Mariano, como Matías, entró en la CHA hace poco y si el medio familiar le destinó algún tormento, no fue mucho más que la esperanza de verlo regresar del “temible confín” de la homosexualidad. El mismo, de adolescente, hubiera preferido que los cuerpos de las mujeres fueran el territorio donde sellar el armisticio con su deseo sexual. Y la simulación de ser straight en el colegio secundario fue como la de un inmigrante sin fortuna que cambia de apellido para ser admitido por la clase dominante, pero, no obstante, se delata con su acento cocoliche. Mariano ahora dice que si volviera a nacer, elegiría ser gay:
“Ya no siento esa angustia que produce mentir. De hecho, me acerqué al grupo de jóvenes porque buscaba instrumentos para poder dejar de simular, y para sobrevivir si las cosas se ponían feas. El disparador fue empezar a trabajar de acompañante terapéutico, un oficio que te lleva a compartir muchas horas diarias de intimidad con el paciente, y no sabía cómo manejarme cuando de pronto alguno indaga en tu vida afectiva. Si decía la verdad, qué me iría a pasar. El otro día en una disco gay un pibe me dijo, con melancolía, que tenía sexo con chicos, pero que su corazón estaba con las mujeres, y pensé ¡pobre tipo! que tiene que vivir en esa contradicción. Salir del closet fue importantísimo para mí. Recién ahí, pienso, uno se integra realmente a una identidad. El activismo me sirvió para crear conciencia y asomarme a ámbitos que para mí eran invisibles, como el de las travestis. Además, a través de los otros, uno aprende a tomar sin miedo, naturalmente, la propia sexualidad”. Se ríe cuando me cuenta que su antiguo mail tenía como nick “oculto”. El lenguaje, a veces, simula ser complaciente con la inocencia.

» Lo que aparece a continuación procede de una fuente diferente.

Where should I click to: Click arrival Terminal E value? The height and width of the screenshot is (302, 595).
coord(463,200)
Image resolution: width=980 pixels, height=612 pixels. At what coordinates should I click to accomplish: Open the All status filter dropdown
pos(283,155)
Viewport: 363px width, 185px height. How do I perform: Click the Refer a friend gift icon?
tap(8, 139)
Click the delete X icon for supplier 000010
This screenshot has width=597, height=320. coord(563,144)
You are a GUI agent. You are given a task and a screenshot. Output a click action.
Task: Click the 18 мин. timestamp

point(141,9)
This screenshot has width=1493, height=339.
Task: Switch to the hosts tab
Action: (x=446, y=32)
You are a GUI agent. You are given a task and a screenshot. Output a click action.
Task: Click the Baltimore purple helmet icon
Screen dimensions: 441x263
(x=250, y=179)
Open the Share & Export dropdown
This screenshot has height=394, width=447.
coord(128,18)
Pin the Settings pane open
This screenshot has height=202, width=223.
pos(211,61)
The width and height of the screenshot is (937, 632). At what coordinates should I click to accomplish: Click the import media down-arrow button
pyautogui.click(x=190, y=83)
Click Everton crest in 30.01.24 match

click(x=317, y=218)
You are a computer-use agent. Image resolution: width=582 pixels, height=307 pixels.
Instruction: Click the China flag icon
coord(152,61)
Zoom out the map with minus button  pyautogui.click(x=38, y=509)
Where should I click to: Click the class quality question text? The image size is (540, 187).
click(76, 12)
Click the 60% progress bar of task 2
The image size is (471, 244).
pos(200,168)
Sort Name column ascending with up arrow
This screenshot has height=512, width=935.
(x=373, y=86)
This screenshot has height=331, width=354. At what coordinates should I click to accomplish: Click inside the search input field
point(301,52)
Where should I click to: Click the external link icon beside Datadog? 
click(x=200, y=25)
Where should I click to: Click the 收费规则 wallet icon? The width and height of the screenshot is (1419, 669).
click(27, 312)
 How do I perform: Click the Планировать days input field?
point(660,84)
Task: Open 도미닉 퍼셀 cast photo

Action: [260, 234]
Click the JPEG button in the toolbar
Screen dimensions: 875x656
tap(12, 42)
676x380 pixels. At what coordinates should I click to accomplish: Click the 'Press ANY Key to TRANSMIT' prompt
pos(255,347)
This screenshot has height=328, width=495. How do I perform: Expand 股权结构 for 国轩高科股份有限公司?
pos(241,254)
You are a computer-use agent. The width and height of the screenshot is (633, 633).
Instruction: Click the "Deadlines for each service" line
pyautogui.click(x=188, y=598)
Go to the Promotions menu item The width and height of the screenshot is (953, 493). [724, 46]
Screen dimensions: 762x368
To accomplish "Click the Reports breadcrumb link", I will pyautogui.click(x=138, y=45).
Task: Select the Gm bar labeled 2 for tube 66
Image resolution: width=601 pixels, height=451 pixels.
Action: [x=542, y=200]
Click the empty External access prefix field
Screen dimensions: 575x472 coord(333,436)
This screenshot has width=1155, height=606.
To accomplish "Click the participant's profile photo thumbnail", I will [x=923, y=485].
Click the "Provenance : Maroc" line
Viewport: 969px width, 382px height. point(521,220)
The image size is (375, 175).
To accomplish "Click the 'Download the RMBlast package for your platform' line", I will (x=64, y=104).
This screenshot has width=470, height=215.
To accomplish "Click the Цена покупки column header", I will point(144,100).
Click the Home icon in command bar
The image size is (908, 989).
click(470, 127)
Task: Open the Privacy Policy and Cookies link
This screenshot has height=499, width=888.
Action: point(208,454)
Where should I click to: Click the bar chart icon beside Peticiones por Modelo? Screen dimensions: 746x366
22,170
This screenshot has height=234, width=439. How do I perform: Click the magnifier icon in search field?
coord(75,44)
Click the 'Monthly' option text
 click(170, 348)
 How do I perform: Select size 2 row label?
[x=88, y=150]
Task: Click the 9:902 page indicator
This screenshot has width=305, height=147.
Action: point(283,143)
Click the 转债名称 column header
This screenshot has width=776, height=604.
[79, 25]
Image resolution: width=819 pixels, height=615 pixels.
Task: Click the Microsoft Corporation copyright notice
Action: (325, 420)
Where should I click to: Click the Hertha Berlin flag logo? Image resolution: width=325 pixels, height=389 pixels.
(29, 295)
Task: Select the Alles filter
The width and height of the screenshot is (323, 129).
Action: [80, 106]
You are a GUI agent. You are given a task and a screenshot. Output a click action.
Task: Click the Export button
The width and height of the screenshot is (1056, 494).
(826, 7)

Este último año en las vidas de Matías y Mariano tiene su mensaje: el activismo, como la literatura, transforma la experiencia del paria en pensamiento crítico, y su dolor insular en un Eros que lo trasciende. A través de la reflexión, ellos pasaron por encima de ese regodeo en el Yo Me Cago o en el “a mí los militantes no me representan” de tantos otros parias autorreferenciales, en quienes todo lo subjetivo adquiere un aura de objetividad, como en los divos faranduleros. La exagerada diatriba contra todo que se llama la cultura gay, el modelo, la identidad o el gueto, a menudo hace olvidar que el homófobo cada tanto entra a casa sin preguntar si uno es gay, postgay, queer, rizomático u onda cero pluma cero ambiente, y que es preferible atenderlo con algún stonewall en la mano, por mínimo que fuera. Matías y Mariano, activistas, se reconocen en esa pedagogía de la resistencia.